Finally Inflation numbers break the 9.0% mark, down at 7.47%
Jan 16, 2012

Author: PersonalFN Content & Research Team

The Wholesale Price Index (WPI) inflation, after maintaining its stubbornness for nearly a year finally falls below the 9.0% mark, ending the month of December 2011 at 7.47% - its lowest level in two years. However, WPI inflation for the month of October 2011 was revised upwards at 9.87% from 9.73% earlier.

But if we observe the inflation numbers closely, it reveals that the fall has been mainly due to the high base effect witnessed for the same period last year. In December 2010, the inflation jumped to 9.45% from 8.20% for the month of November 2010, thus causing a high base effect. Moreover, the negative numbers thrown up by the food inflation were criticised by the former Chief Statistician – Mr. Pronab Sen saying, "The food inflation falling in the negative territory can be credited to both high base effect and seasonal factors. But again, I feel the food inflation numbers that we are seeing is a short-term trend. Inflation in food articles will go up again, once the base effect wears away. Food inflation will go back to 7 per cent in a few weeks."

 
Inflation bug crawling down!


(Source: Office of the Economic Advisor, PersonalFN Research)

_DATASET SECTION_
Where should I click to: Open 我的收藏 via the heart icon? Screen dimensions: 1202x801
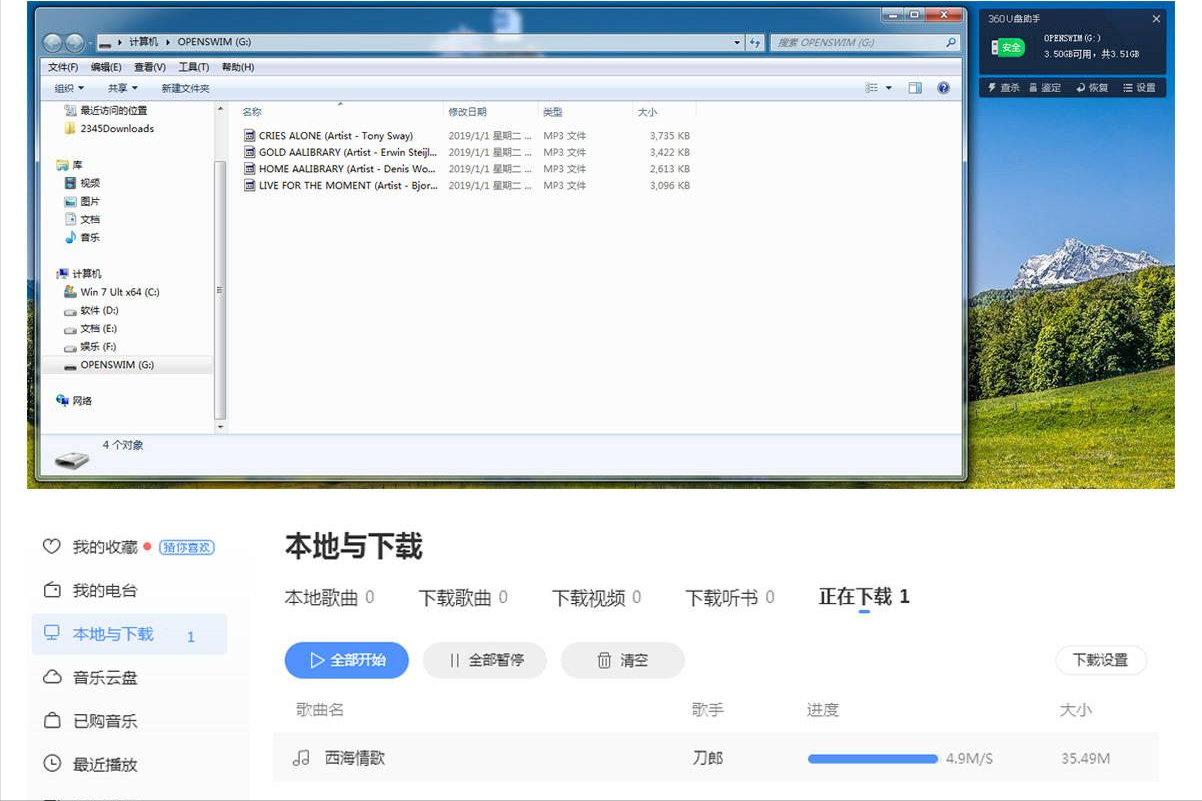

_EXERCISE DESCRIPTION_
Pick up the article on wholesale price inflation falling to 7.47% after its last line and keep writing it.

_WRITTEN ANSWER_
Thus it would be interesting to see how the inflation numbers in the ensuing months take shape. Moreover, once again escalating crude oil prices are a worrisome factor. If oil marketing companies, take a cohesive decision with the Government to increase fuel prices to correct their under-recoveries it could prove to have a detrimental impact on overall inflation. Developments taking place globally need to be closely monitored as tensions prevailing between Iran and United States could drive up the oil prices exponentially due to supply constraints imposed on account of closure of Strait of Hormuz, a vital transit route for almost one-fifth of the oil traded globally. The impact could be immediate and as such oil prices may skyrocket by 50 per cent or more within days.

 

So, would RBI go in for a rate cut in the upcoming monetary policy review?

We believe that positive statistical effect on WPI inflation may just facilitate the RBI to maintain a status quo in its monetary policy action, at least until March 2012. Hence, policy rate cuts appear unlikely, until March 2012; but we believe taking a view of liquidity in the system a cut in the Cash Reserve Ratio (CRR) is likely to ease the liquidity crunch.

 

Policy rate tracker

Increase / (Decrease) since March 2010 At present
Repo Rate 375 bps 8.50%
Reverse Repo Rate 425 bps 7.50%
Cash Reserve Ratio 100 bps 6.00%
Statutory Liquidity Ratio (100 bps) 24.00%
Bank Rate Unchanged 6.00%

(Source: RBI website, PersonalFN Research)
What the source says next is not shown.